Notes:
- The term "simple" in this context is defined at the end of the question;
- I believe this question is somehow not about dataset request even if its title is named this way...
Main body:
Datasets I have seen usually fall within one of the following three categories:
- "simple" models work (i.e., prediction consistently better than random guess, even by a tiny margin such as 1%), machine learning/deep learning models work better
- "simple" models work, machine learning/deep learning models are more or less the same
- "simple" models don't work (i.e., prediction not better than random guess), machine learning/deep learning models don't work either.
This rule does not only apply to tabular data but also apply to some simple image classification tasks as well (but yes, you may argue that underlyingly images are tabular data as well since we flatten the high-dimensional data to 1-D array anyway). I tried cats and dogs classification--logistic regression can do better than random guess although it is much worse than CNN (so it falls to category I). Since I work mostly with tabular data, I did not try some even more complicated image classification tasks.

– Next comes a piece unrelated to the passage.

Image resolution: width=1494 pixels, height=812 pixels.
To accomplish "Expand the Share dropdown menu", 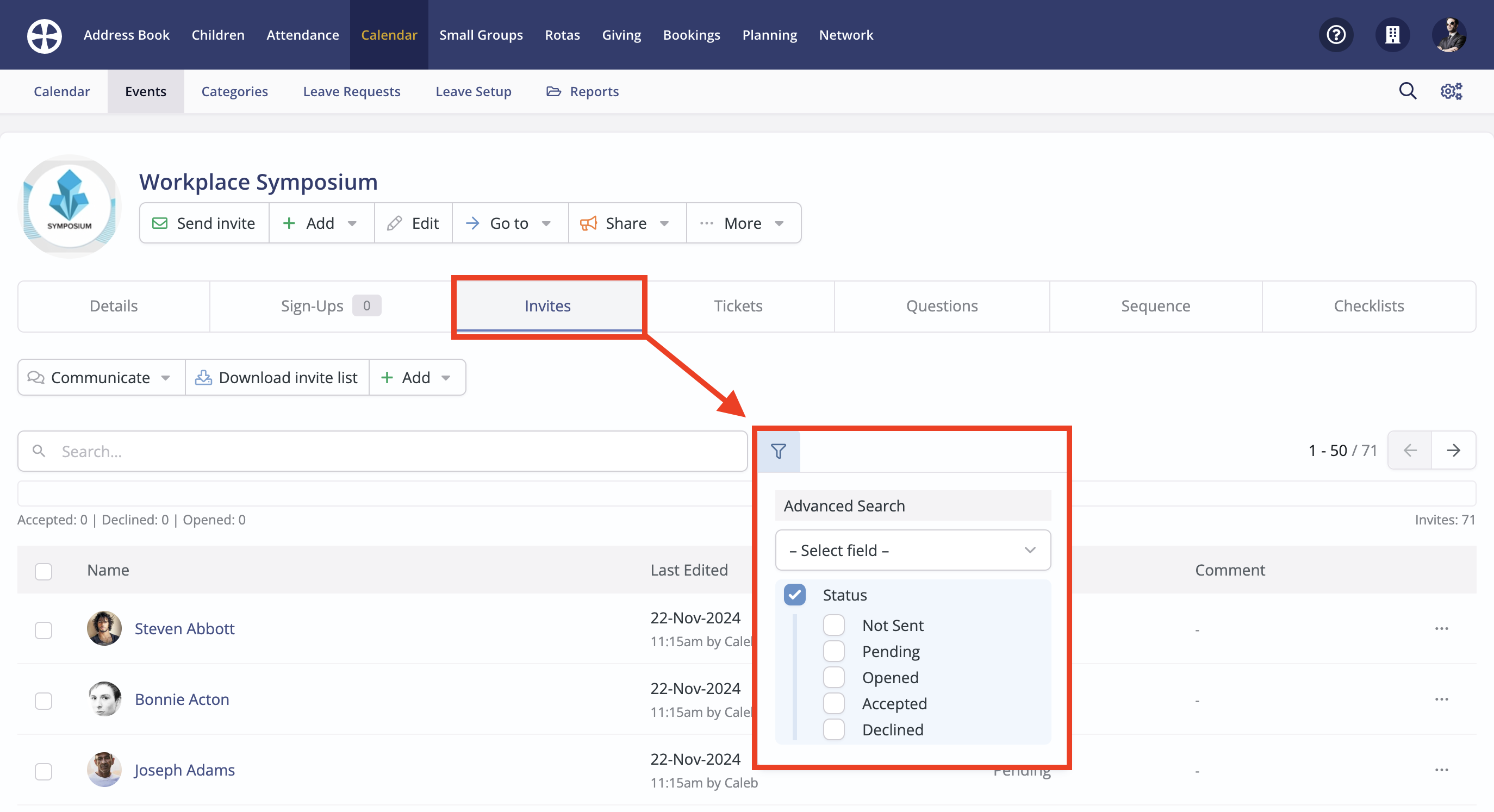I will (626, 223).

Let's say we discuss only supervised classification using tabular datasets, that is, the datasets with a few (or a LOT if you wish...) columns as X and one categorical column as y. Under this constraint, do you know any publicly available or synthetically generated datasets with which a "simple" model does not work at all but a more complex model can do better (even just slightly) than random guess?
In the context of this question:
- "simple" means linear models (e.g., OLS, Ridge, Lasso, Logistic, etc) plus decision tree and k-NN. These models are considered "simple" mostly because they are computationally inexpensive;
- "linear" means linear with respect to X and no feature engineering, such as $x_2 = x_1^2$, is allowed. So that one can not add non-linearity to the model by manually creating new features from old olds--I believe this makes my question easier; otherwise feature engineering allows OLS to go much further;
- I confine the question to classification tasks only because the meaning of "random guess" is not very clear for a regression problem (we guess by mean? median? mode? frequency? how about continuity and differentiability?) Please let me know if I am wrong;
- Overfitting control techniques such as cross validation are allowed just in case the synthetic dataset tries to trick a simple model into severe overfitting, which is not the intent of this question;
- SVM, Gradient Boosting, etc are not considered "simple", but suppose you have a dataset or you can generate a synthetic dataset which fails these models but cannot fail a neural network, I will be even more interested to know what such dataset looks like.
Datasets tried:
- vanilla hand-written digit recognition: Category I
- obfuscated hand-written digit recognition: Category I
- obfuscated hand-written digit recognition with binary label: Category I
EDIT 1: The original term "linear" is changed to "simple", which reflects what I want to ask more accurately;
EDIT 2: k-NN is added to the list of "simple" models.